Set exercise: Can you reproduce the material with every "GUI agent" replaced by "interface assistant" and nothing else altered?

The input:
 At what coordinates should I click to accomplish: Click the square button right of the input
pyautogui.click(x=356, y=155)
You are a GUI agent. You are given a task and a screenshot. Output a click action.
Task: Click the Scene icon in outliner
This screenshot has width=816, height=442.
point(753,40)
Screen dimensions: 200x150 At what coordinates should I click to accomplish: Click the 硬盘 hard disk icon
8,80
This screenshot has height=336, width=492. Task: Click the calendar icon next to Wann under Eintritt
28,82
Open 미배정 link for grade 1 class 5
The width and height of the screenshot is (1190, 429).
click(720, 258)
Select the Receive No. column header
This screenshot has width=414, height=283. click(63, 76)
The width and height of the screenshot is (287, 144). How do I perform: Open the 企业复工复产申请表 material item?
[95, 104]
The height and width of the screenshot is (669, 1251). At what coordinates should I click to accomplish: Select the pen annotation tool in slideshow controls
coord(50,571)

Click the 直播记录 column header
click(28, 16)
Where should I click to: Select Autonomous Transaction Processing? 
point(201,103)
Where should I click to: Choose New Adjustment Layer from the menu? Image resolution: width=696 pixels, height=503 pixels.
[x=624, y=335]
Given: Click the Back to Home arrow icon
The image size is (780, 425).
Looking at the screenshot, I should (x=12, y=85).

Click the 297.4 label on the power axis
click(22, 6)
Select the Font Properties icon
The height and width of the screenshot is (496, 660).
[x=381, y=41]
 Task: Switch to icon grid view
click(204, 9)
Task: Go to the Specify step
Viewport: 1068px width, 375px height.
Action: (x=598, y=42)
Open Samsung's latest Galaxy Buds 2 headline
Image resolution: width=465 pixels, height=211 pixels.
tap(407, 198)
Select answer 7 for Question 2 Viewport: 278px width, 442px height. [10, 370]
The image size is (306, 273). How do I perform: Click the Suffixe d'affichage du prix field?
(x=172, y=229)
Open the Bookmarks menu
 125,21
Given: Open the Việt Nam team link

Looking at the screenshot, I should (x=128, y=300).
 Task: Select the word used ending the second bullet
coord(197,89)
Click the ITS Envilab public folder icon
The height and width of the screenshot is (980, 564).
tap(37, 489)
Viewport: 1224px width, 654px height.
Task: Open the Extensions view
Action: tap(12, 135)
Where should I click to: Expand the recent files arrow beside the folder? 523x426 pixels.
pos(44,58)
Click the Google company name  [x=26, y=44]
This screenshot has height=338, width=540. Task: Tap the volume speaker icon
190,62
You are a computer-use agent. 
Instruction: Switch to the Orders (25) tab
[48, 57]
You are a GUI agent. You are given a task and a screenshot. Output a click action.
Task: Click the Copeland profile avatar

Correct response:
 At what coordinates should I click to accomplish: Click the square button right of the input
pyautogui.click(x=356, y=155)
You are a interface assistant. You are given a task and a screenshot. Output a click action.
Task: Click the Scene icon in outliner
This screenshot has width=816, height=442.
point(753,40)
Screen dimensions: 200x150 At what coordinates should I click to accomplish: Click the 硬盘 hard disk icon
8,80
This screenshot has height=336, width=492. Task: Click the calendar icon next to Wann under Eintritt
28,82
Open 미배정 link for grade 1 class 5
The width and height of the screenshot is (1190, 429).
click(720, 258)
Select the Receive No. column header
This screenshot has width=414, height=283. click(63, 76)
The width and height of the screenshot is (287, 144). How do I perform: Open the 企业复工复产申请表 material item?
[95, 104]
The height and width of the screenshot is (669, 1251). At what coordinates should I click to accomplish: Select the pen annotation tool in slideshow controls
coord(50,571)

Click the 直播记录 column header
click(28, 16)
Where should I click to: Select Autonomous Transaction Processing? 
point(201,103)
Where should I click to: Choose New Adjustment Layer from the menu? Image resolution: width=696 pixels, height=503 pixels.
[x=624, y=335]
Given: Click the Back to Home arrow icon
The image size is (780, 425).
Looking at the screenshot, I should (x=12, y=85).

Click the 297.4 label on the power axis
click(22, 6)
Select the Font Properties icon
The height and width of the screenshot is (496, 660).
[x=381, y=41]
 Task: Switch to icon grid view
click(204, 9)
Task: Go to the Specify step
Viewport: 1068px width, 375px height.
Action: (x=598, y=42)
Open Samsung's latest Galaxy Buds 2 headline
Image resolution: width=465 pixels, height=211 pixels.
tap(407, 198)
Select answer 7 for Question 2 Viewport: 278px width, 442px height. [10, 370]
The image size is (306, 273). How do I perform: Click the Suffixe d'affichage du prix field?
(x=172, y=229)
Open the Bookmarks menu
 125,21
Given: Open the Việt Nam team link

Looking at the screenshot, I should (x=128, y=300).
 Task: Select the word used ending the second bullet
coord(197,89)
Click the ITS Envilab public folder icon
The height and width of the screenshot is (980, 564).
tap(37, 489)
Viewport: 1224px width, 654px height.
Task: Open the Extensions view
Action: tap(12, 135)
Where should I click to: Expand the recent files arrow beside the folder? 523x426 pixels.
pos(44,58)
Click the Google company name  [x=26, y=44]
This screenshot has height=338, width=540. Task: Tap the volume speaker icon
190,62
You are a computer-use agent. 
Instruction: Switch to the Orders (25) tab
[48, 57]
You are a interface assistant. You are given a task and a screenshot. Output a click action.
Task: Click the Copeland profile avatar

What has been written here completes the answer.